NEW YORK (TheStreet) -- The new buzzword of all buzzwords these days is "cloud computing." While not entirely a new concept, there are many companies racing and jockeying to be the first to either define or "re-define" what it means.
As you can imagine, it gets a bit complicated. It is broadly understood that "the cloud" means "the Internet." Think about it, when have you ever seen a network diagram demonstrating a route to the Internet that does not include a cloud clipart? It seems simple enough except when you couple it with the term "computing" -- an entirely new standard for activity that helps corporations deliver the level of services whether to their customers are internally within the enterprise. Follow TheStreet on Twitter and become a fan on Facebook.
From that standpoint, there aren't many companies that do it as well as virtualization king VMware, much less better.
As noted, the race for that tight space is pretty intense -- imagine a Nascar track where the cars are four-wide and bumper to bumper with one lap to go and no time to pit. In addition to VMware, the race includes names such as Microsoft, Oracle, Red Hat, EMC and of course Salesforce.com.
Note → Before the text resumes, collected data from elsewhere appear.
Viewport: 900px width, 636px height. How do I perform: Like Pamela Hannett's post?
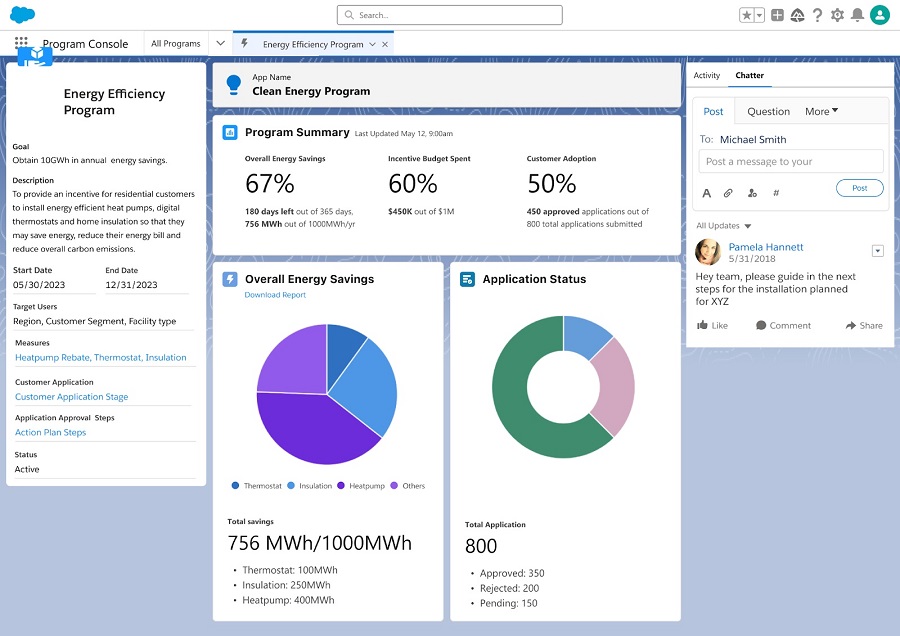712,325
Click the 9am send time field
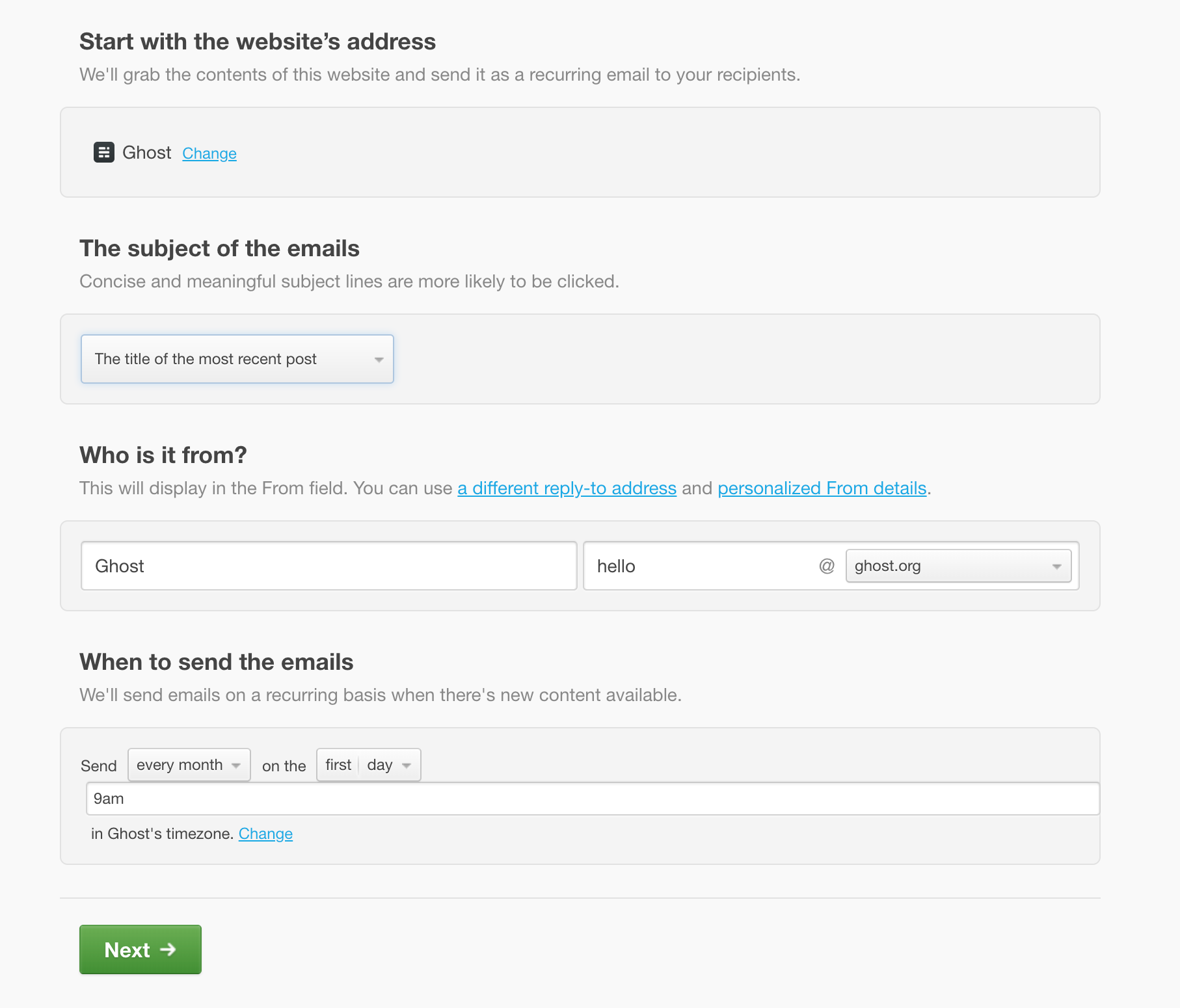Screen dimensions: 1180x1008 (592, 799)
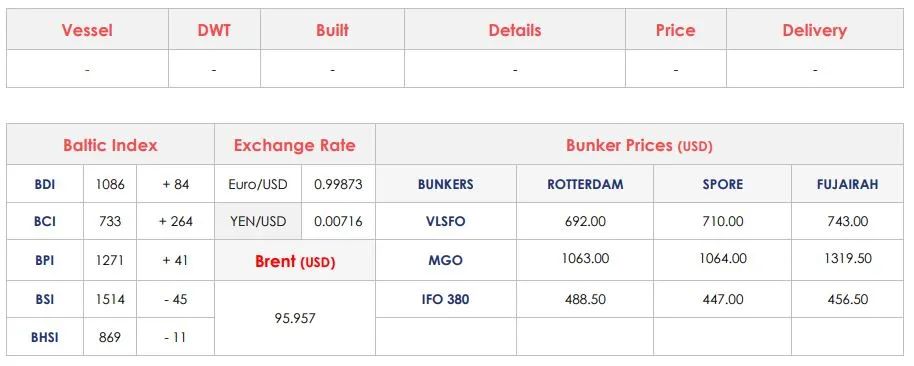Image resolution: width=914 pixels, height=366 pixels.
Task: Click the Bunker Prices (USD) heading
Action: pos(639,145)
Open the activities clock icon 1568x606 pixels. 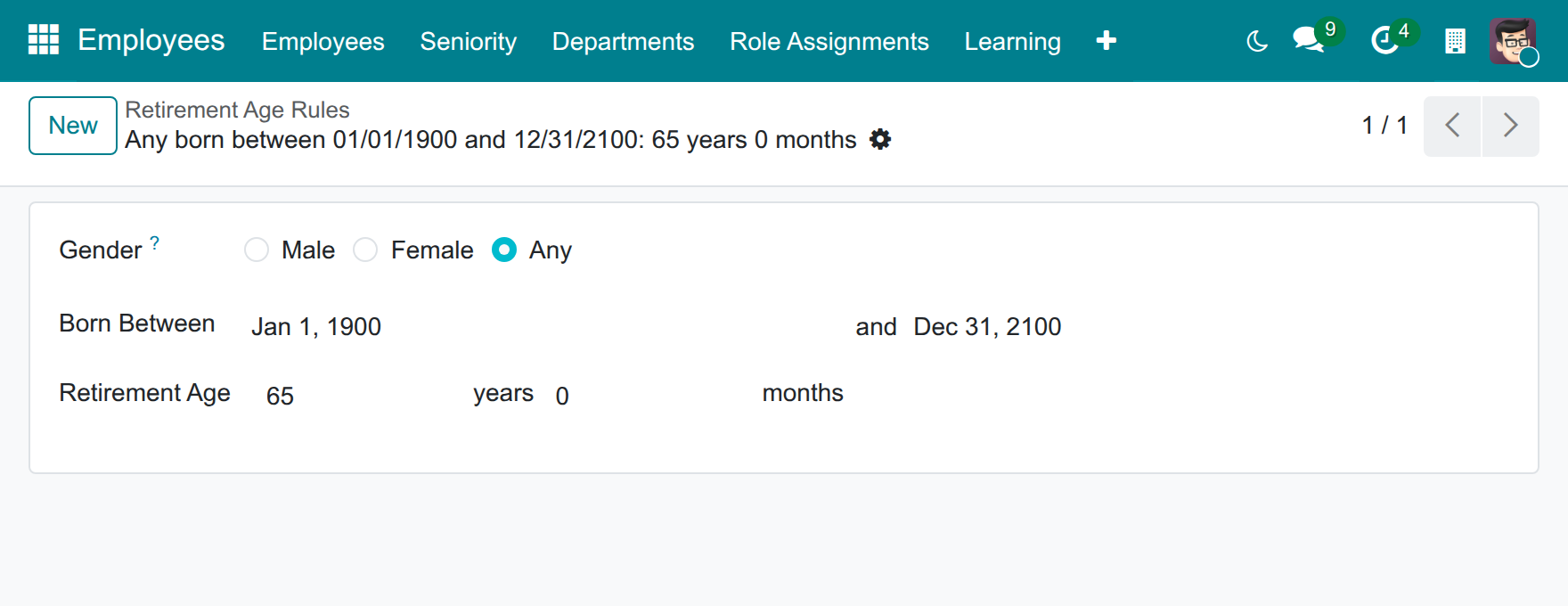tap(1384, 40)
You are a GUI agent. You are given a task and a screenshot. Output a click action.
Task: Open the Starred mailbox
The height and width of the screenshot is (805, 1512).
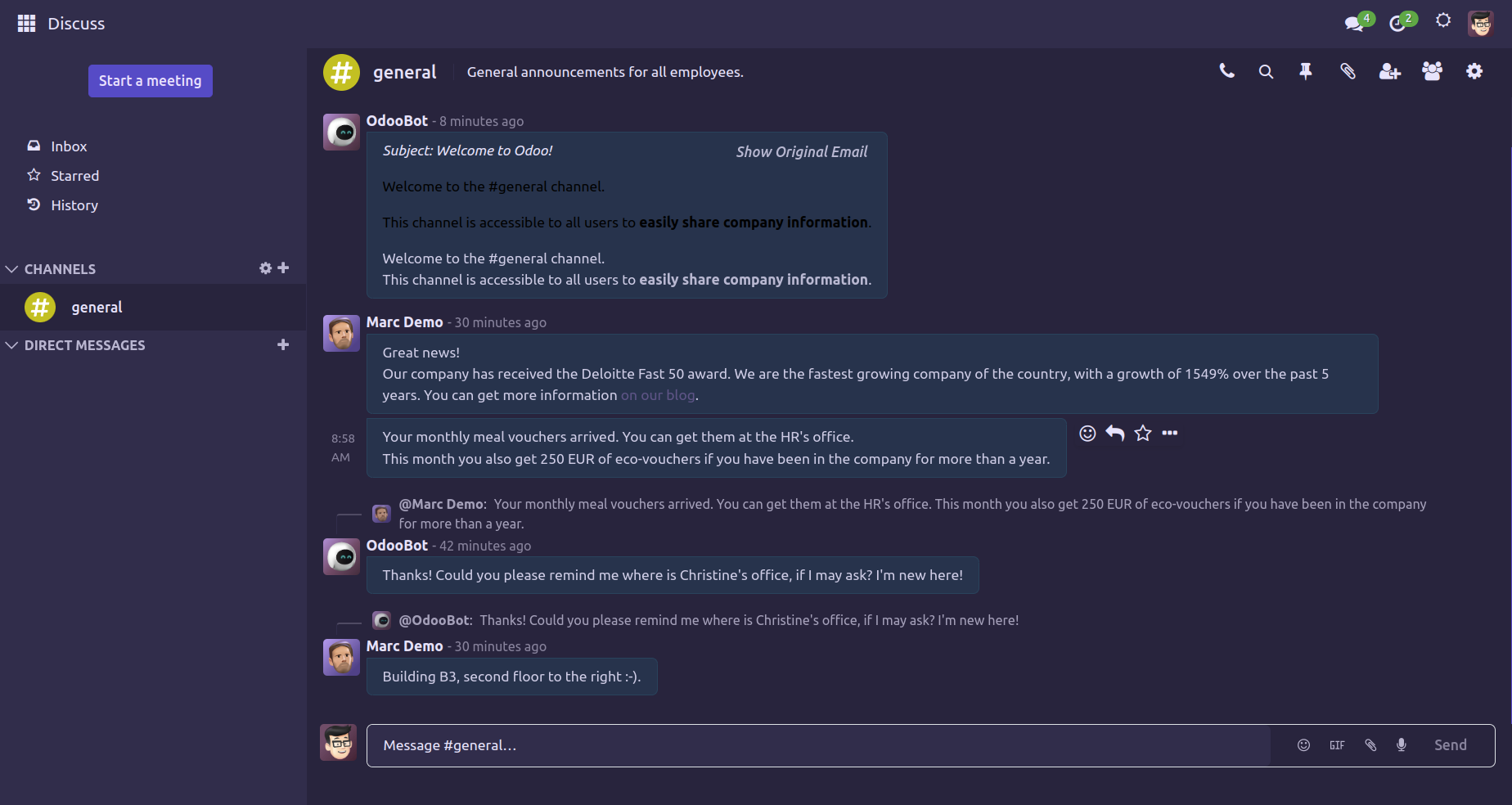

These are just a few of the software players in this space. We have not even mentioned search giant Google and hardware players like Hewlett-Packard. As an investor, the challenge is trying to figure out which companies stand to benefit more than others by producing solid market-beating performances.
At the top of my short list is VMware. The company helped affirm my analysis as it reported first-quarter earnings that topped analyst estimates, yet again.
The Quarter That Was
Last Wednesday, the company reported Q1 earnings and revenue that beat analyst expectations due to improvements in demand for cloud services. The company reported an increase in revenue of 25% as well as a 15% increase in license revenue from the same period of a year ago. What I thought was remarkable was that not only did its operating margin for the quarter arrived over 32% on a non-GAAP basis, but the company also logged an impressive 53% increase in trailing free cash flow -- one that registered at $2.1 billion.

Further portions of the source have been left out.